There were no disasters in 1971, however, despite the air of manana which hung over the place. The race started half an hour an late, which these days would have meant a massive fine from the FIA, but TV schedules were not a consideration then, and no-one seemed to mind. On the front row the Ferraris of Ickx and Regazzoni were joined by Amon’s screaming Matra, but by the first corner Stewart’s Tyrrell had already come cleanly through to second place behind Ickx. They were not friends, these two, but their fight was clean, Stewart eventually taking the lead before the hairpin on lap six, the two cars for an unforgettable second side by side and airborne.
By now, too, Amon had got by Regazzoni under braking, and for a time was able to stay with Stewart and Ickx. “Bloody engine not only doesn’t have any horsepower,” Chris says, on my tape from the day, “but also uses gas like it’s going out of style. I had to start with 220 litres — so bloody heavy we got left behind at the start.
“Because of the weight thing, too, the car tends to eat tyres and dampers in the early part of a race. Once I’d got up to third, everything looked fine for a while, but then, after about a dozen laps, the handling suddenly got mushy. Another damper.”
Hobbled or not, Amon and the Matra maintained third place to the end, well clear of Pedro Rodriguez’s BRM and Denny Hulme’s McLaren, but almost a minute behind the two front runners.
Ten seconds behind at one point, Ickx really got the hammer down in the late stages, running no fewer than 10 laps inside his own pole position time, the best of them a full 0.8sec faster. At the flag, though, Jacky was still three seconds behind the implacable JYS, who thus scored the very first victory for Tyrrell.
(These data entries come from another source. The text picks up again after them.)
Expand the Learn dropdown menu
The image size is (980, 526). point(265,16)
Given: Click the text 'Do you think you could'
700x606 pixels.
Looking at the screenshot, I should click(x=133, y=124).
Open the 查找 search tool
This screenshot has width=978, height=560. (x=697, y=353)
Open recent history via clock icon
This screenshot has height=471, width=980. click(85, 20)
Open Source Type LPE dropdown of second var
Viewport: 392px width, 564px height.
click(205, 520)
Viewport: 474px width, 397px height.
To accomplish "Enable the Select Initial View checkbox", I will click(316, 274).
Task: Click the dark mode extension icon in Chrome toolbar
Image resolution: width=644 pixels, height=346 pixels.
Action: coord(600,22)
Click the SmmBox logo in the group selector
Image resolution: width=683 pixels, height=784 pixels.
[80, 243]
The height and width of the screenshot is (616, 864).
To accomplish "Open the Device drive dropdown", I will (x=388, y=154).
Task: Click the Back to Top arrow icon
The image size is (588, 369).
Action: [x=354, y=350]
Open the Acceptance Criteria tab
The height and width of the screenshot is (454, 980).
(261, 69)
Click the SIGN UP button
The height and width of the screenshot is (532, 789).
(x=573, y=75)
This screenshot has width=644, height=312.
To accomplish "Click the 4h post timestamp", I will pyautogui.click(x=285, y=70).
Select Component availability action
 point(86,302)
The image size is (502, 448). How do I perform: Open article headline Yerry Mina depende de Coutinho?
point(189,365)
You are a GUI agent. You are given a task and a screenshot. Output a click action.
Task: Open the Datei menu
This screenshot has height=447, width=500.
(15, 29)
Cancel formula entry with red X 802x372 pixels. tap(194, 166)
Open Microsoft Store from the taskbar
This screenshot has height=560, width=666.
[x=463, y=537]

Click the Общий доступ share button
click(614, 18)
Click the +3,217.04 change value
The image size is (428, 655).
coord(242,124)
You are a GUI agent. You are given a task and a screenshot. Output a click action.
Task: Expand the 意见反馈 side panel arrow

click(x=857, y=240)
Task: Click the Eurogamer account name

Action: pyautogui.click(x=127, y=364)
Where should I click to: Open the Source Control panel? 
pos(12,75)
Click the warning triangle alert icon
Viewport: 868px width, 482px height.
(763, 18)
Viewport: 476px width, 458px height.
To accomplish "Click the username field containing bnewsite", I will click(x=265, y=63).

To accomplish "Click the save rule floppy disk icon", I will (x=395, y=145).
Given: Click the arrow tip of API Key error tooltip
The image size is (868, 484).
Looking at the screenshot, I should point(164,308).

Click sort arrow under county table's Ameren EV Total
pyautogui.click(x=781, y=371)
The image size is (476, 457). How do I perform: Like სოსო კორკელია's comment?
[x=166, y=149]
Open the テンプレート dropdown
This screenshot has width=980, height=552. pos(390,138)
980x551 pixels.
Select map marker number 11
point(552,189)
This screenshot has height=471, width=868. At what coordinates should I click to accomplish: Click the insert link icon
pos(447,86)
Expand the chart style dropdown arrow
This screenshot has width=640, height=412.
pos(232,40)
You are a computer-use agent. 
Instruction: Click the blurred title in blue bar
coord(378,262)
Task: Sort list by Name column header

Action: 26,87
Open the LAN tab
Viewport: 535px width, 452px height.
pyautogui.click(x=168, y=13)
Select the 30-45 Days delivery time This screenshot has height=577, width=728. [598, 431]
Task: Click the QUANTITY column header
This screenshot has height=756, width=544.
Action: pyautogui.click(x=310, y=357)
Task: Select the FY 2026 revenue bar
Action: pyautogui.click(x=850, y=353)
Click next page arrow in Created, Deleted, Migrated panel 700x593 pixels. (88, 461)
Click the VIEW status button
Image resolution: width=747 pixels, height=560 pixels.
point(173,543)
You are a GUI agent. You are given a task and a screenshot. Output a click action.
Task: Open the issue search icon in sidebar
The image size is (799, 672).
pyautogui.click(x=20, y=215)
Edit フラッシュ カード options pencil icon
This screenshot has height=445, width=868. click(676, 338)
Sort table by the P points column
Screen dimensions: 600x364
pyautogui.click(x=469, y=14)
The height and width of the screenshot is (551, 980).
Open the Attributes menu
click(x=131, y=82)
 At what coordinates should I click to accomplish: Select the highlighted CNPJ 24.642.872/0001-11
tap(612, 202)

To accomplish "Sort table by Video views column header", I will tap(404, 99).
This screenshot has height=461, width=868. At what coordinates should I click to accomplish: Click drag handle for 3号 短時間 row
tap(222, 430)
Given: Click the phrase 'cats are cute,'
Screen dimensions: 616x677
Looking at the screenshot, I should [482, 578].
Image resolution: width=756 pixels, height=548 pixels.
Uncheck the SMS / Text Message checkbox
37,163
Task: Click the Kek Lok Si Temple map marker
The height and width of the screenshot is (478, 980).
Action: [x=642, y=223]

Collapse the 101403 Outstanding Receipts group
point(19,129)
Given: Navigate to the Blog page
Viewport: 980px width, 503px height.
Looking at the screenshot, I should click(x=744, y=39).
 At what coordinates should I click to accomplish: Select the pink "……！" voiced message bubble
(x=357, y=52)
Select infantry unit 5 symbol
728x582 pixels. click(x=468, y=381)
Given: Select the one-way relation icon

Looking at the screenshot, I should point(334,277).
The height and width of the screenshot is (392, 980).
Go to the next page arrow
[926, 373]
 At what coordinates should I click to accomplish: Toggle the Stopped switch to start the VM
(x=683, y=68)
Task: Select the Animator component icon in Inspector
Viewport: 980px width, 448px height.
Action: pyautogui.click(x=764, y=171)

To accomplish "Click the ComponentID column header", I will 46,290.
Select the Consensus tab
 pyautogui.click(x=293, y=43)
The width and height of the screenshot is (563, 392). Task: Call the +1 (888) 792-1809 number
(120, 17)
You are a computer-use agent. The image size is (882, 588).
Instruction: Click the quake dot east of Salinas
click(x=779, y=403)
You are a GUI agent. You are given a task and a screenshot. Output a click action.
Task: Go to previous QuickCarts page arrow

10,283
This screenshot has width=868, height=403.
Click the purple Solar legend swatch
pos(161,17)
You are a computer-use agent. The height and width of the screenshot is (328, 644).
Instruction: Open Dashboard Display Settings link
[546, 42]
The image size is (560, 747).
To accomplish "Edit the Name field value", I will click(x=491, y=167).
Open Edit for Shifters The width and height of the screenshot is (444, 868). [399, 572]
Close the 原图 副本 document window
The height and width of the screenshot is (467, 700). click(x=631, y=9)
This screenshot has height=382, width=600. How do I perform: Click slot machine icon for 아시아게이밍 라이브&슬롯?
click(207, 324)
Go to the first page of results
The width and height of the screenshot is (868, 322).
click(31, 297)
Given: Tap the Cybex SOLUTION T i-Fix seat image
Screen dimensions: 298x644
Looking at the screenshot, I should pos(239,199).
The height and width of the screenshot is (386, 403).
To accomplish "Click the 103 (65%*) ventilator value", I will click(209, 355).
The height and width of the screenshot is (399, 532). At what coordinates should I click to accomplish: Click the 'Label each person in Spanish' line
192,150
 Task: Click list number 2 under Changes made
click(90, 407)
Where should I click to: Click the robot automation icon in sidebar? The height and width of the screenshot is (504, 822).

They didn’t have press conferences in 1971, nor press releases, for that matter. But neither, it seems to me now, did they have many press men. Afterwards, it was easily possible to talk to the drivers, and five weeks later, in Monte Carlo, it was easier still, for now I was an old hand.
Stewart won there, too, and at Ricard, Silverstone, the Niirburgring, pretty well everywhere I seemed to o that first summer. It didn’t matter too much that one man dominated, for there was plenty of racing and passing down the field, and so much pleasure to be had in watching the cars being steered on the throttle, tail always trying to come around. Even with less than 500bhp, the drivers had more power than their chassis could comfortably handle, and there lay the eternal secret of motor racing, as Tony Brooks has always maintained.
Downforce, happily, they knew little about in 1971.